Exercise set:
**A)** In the Best Buy marketing text, which areas does Weber name as key to her ambitions?
**B)** Pick up the Best Buy marketing text after its final sentence and write what comes next.

*** Text section Section Begins ***

Weber, whose career spans more than 20 years in consumer marketing, strategy development and design thought leadership — including more than a decade at Best Buy — offered a high-level view of the consumer in retail, as well as how her company has shifted strategies to meet changing demands.

Key areas for her ambitions include personalization, storytelling and creating a marketing team that marketers want to be a part of.

She spoke, for example, about Best Buy’s new membership program, and the quest to create a sticky experience in which consumers “don’t even question that they’re going to buy their mobile phone accessory or their laptop or their TV at Best Buy.”

It comes from understanding what consumers really care about, she said. At Best Buy, they want to make sure they can get a great price. And they want to know someone with tech knowledge will be there to help when needed.

*** Text section Section Ends ***
*** Excerpted data Section Begins ***

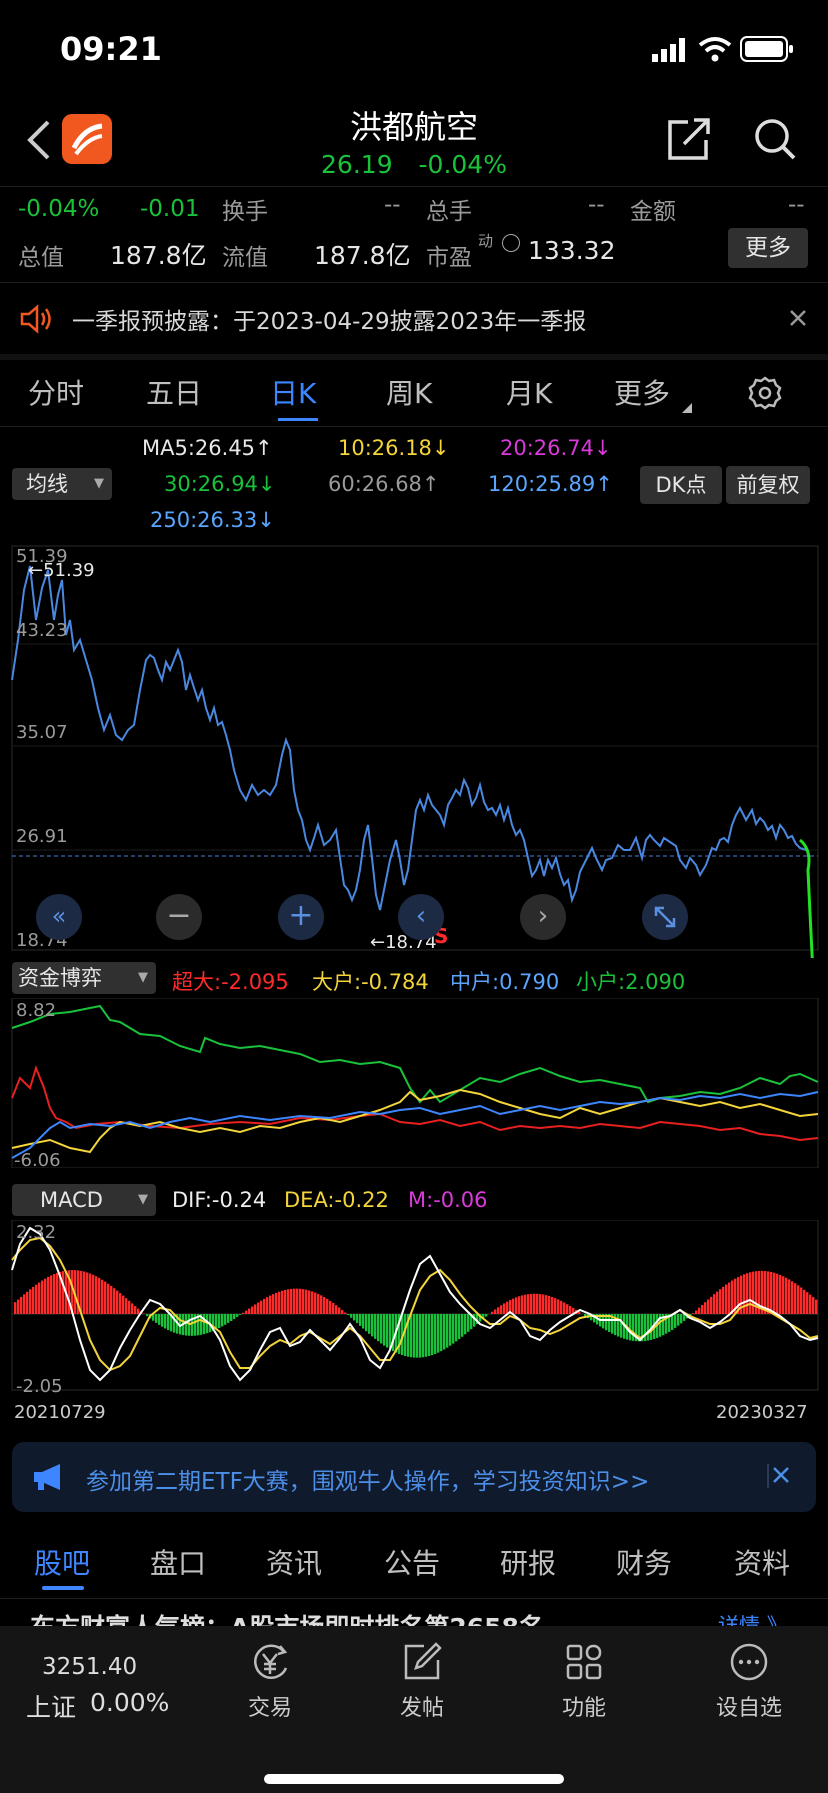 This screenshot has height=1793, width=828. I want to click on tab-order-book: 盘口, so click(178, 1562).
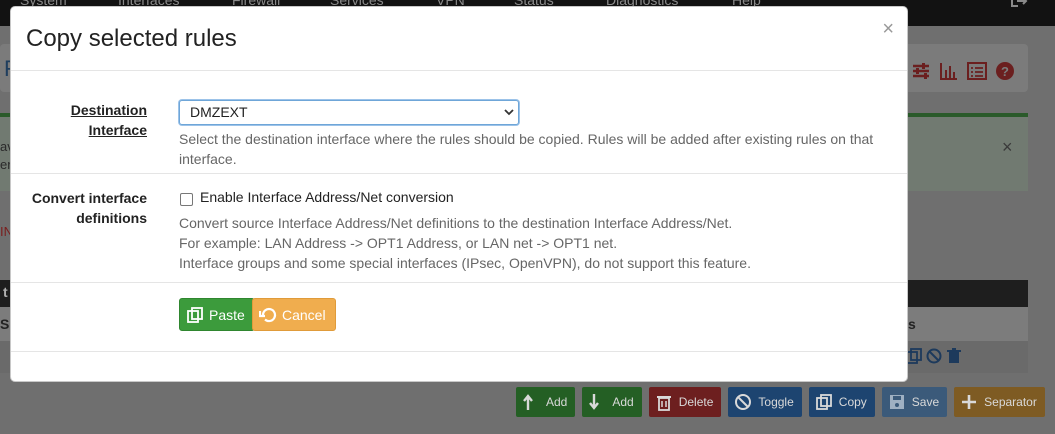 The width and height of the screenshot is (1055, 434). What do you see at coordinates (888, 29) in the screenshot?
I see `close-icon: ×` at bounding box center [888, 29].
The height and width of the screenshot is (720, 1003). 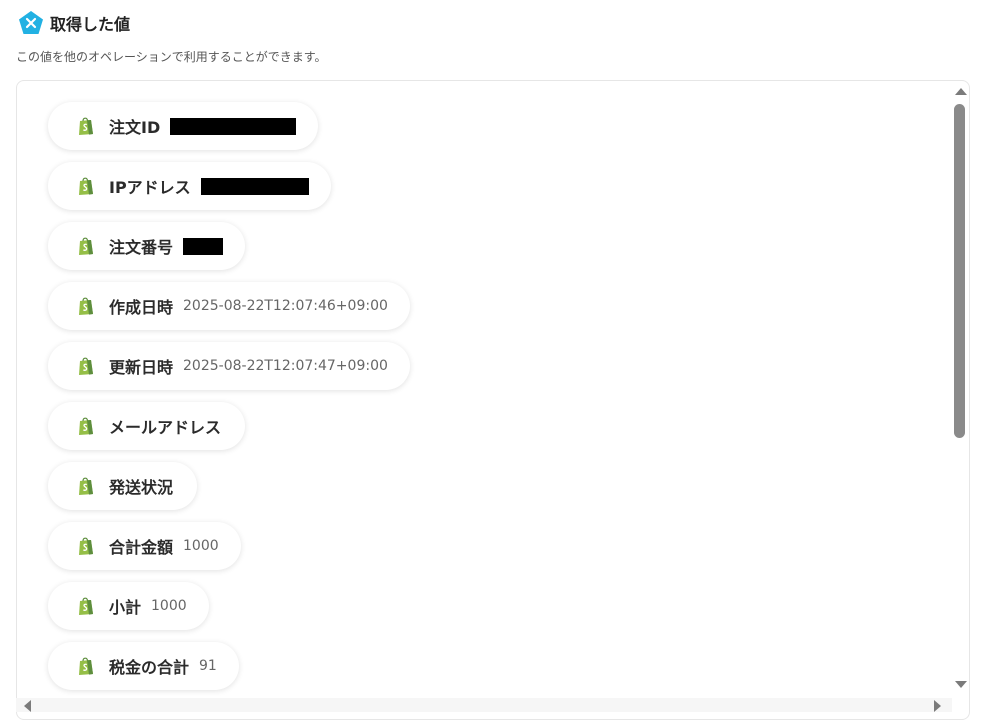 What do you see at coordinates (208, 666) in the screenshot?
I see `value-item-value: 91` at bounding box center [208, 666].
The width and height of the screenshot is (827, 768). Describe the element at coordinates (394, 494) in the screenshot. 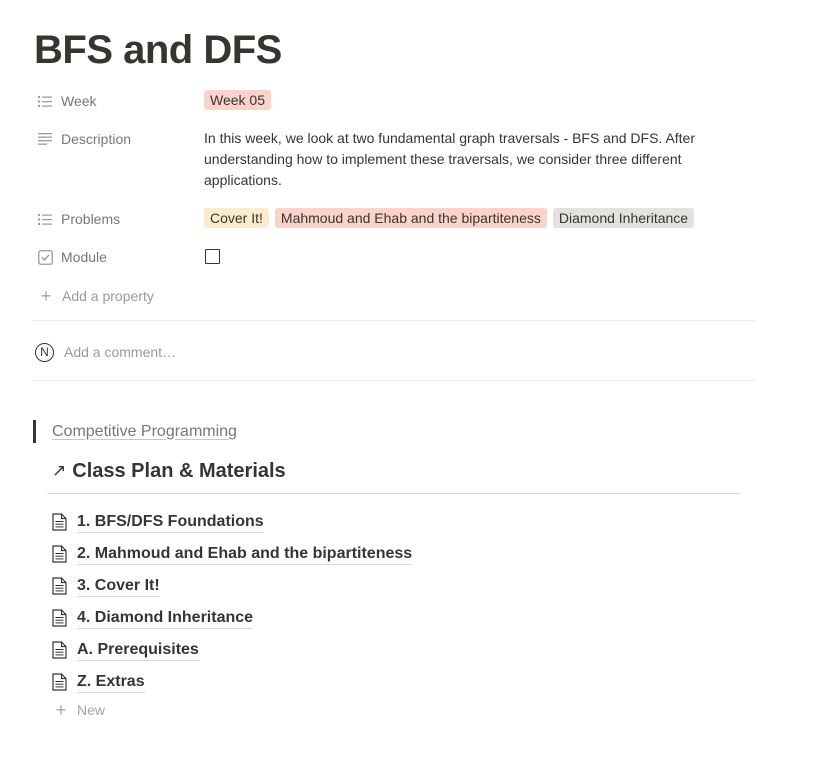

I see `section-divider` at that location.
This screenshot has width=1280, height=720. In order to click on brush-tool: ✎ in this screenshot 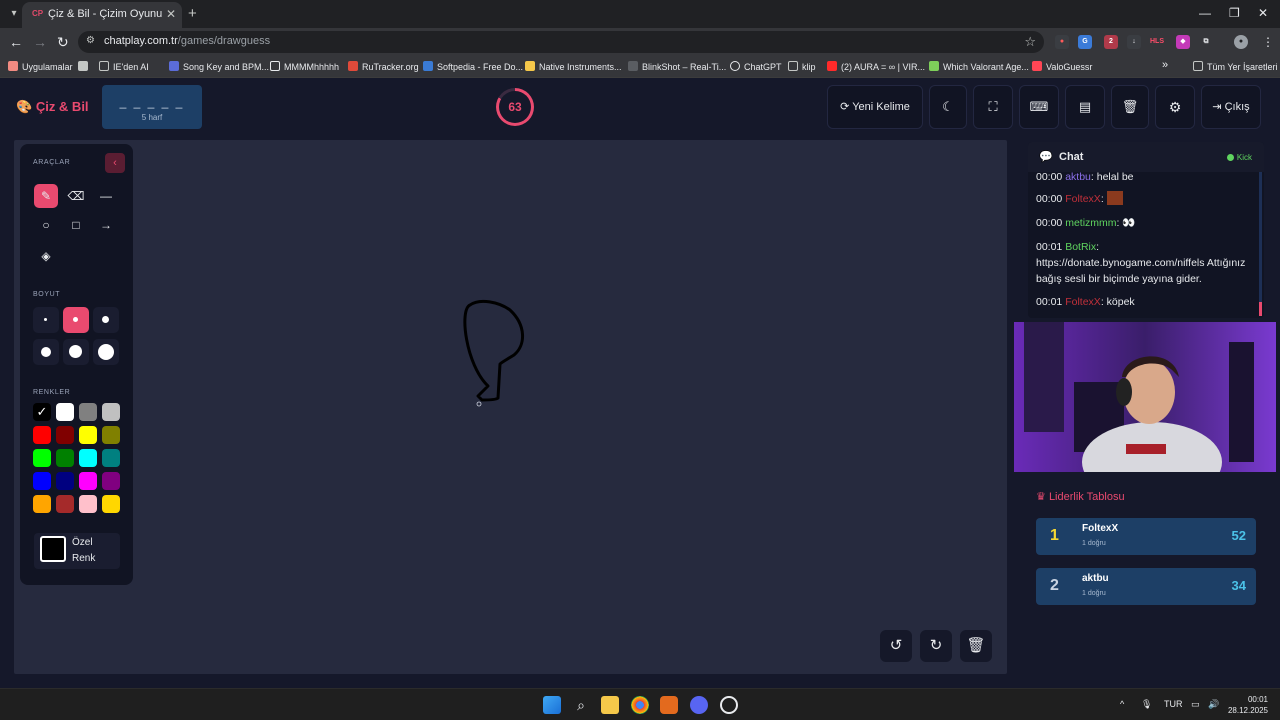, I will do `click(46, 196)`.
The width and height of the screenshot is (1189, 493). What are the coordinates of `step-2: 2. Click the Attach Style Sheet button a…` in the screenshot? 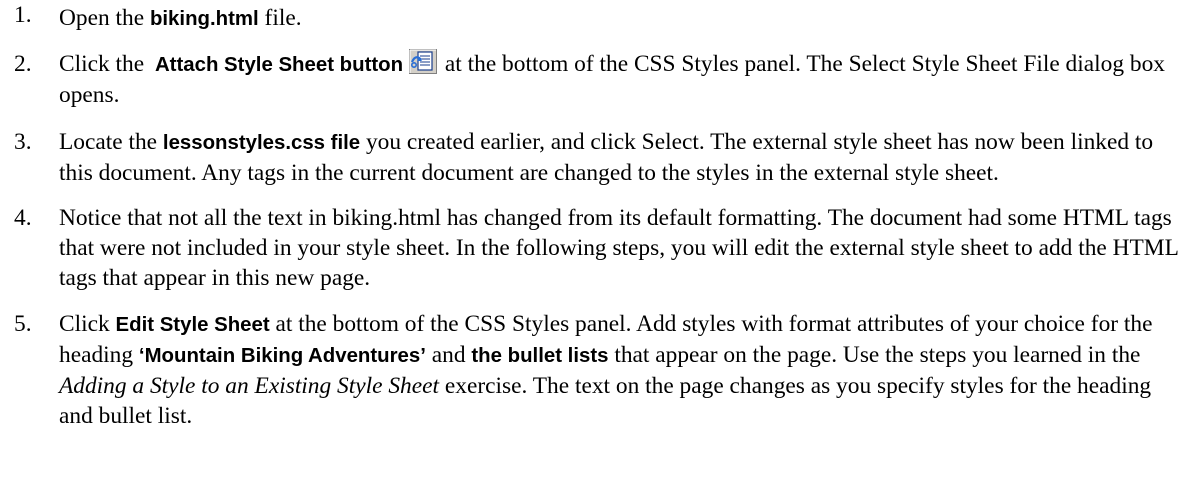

*** Excerpted data Section Ends ***

Responses to the exercise:
**A)** Personalization, storytelling, and creating a marketing team that marketers want to be a part of.

**B)**
As for what those customers want in-store, she said, they’re probably there for one of two reasons: to interact with a tech expert or to see, touch and try out a product, rather than wanting to use digital tools on-site. Such insights, she said, have come from ongoing testing, iteration and learning, particularly in the Charlotte, N.C., market.

The learnings aren’t just about customers; they’re also about employees. Best Buy deploys similar tactics on both sides, including focus groups and councils. Employees need the right tools, assets, leadership and support to deliver the best experience to the customer. They’re also the closest to the customer, she noted, and a rich source of insight.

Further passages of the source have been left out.